■ **What is needed**
In the data that follows, find the line with "Given: Click the letter D circle badge"; transcribe it, every later line up to the one with "Instruction: Click the", and that line as well, exactly and with no others.

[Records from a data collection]
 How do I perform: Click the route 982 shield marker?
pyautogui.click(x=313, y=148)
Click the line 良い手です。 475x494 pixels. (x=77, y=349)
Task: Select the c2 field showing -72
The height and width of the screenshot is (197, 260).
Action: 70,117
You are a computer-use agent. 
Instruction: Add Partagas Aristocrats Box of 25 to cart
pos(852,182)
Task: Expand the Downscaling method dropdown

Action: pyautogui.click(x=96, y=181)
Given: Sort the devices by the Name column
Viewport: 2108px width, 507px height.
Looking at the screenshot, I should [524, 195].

---

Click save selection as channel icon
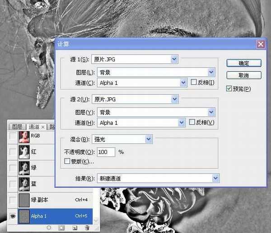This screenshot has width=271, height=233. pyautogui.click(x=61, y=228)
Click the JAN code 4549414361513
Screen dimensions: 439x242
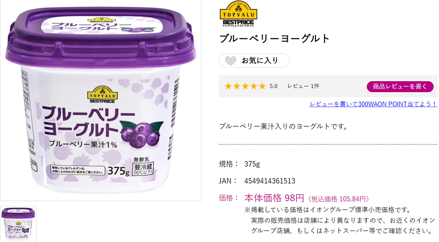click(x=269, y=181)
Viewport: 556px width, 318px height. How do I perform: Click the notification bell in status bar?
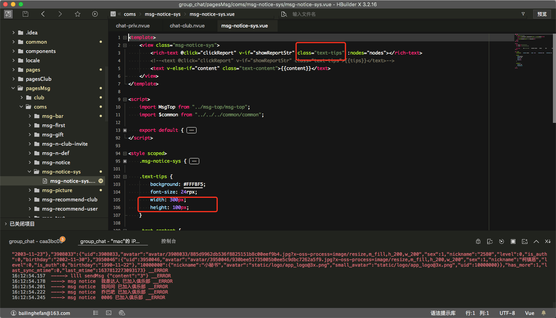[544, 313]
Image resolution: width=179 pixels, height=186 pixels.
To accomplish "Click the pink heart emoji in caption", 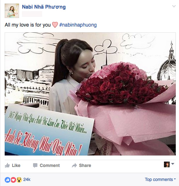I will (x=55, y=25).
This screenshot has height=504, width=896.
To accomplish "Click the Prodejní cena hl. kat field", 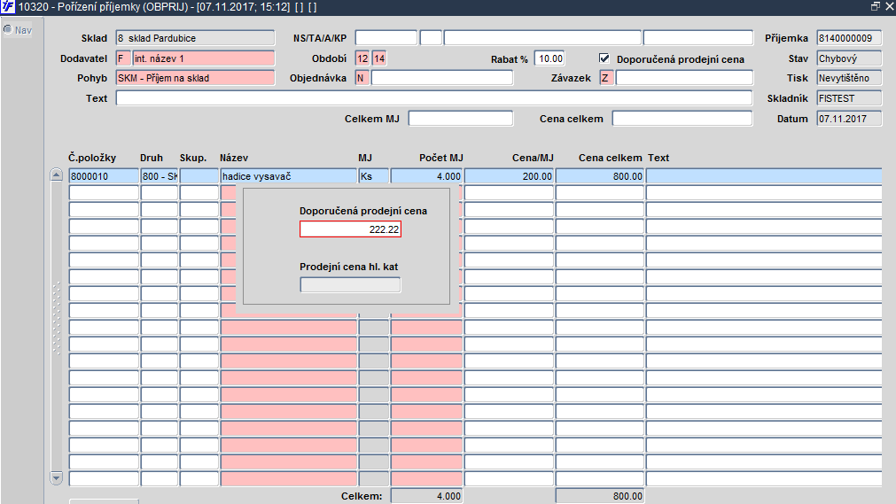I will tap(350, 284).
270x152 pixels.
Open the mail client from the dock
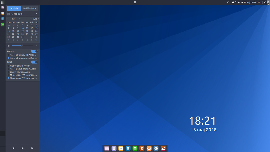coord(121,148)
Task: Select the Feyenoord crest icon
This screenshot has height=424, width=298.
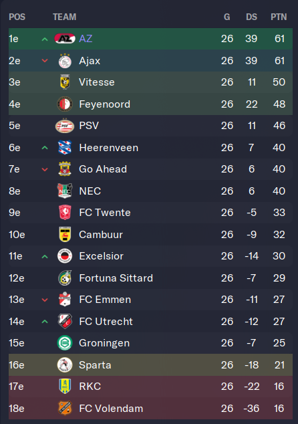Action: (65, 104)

--

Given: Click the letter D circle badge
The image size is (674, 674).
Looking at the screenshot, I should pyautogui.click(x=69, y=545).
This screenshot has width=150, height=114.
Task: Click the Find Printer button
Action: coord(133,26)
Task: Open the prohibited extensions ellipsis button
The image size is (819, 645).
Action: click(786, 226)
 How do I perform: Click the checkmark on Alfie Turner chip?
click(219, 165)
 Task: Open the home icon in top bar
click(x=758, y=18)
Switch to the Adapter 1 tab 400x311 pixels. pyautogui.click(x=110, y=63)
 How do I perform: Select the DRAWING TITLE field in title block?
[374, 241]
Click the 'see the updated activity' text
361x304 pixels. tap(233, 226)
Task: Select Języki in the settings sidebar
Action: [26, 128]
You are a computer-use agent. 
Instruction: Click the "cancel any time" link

■ **Response**
Given: Click the letter D circle badge
The image size is (674, 674).
Looking at the screenshot, I should pyautogui.click(x=69, y=545).
This screenshot has width=150, height=114.
Task: Click the Find Printer button
Action: coord(133,26)
Task: Open the prohibited extensions ellipsis button
The image size is (819, 645).
Action: click(786, 226)
 How do I perform: Click the checkmark on Alfie Turner chip?
click(219, 165)
 Task: Open the home icon in top bar
click(x=758, y=18)
Switch to the Adapter 1 tab 400x311 pixels. pyautogui.click(x=110, y=63)
 How do I perform: Select the DRAWING TITLE field in title block?
[374, 241]
Click the 'see the updated activity' text
361x304 pixels. tap(233, 226)
Task: Select Języki in the settings sidebar
Action: [26, 128]
You are a computer-use agent. 
Instruction: Click the "cancel any time" link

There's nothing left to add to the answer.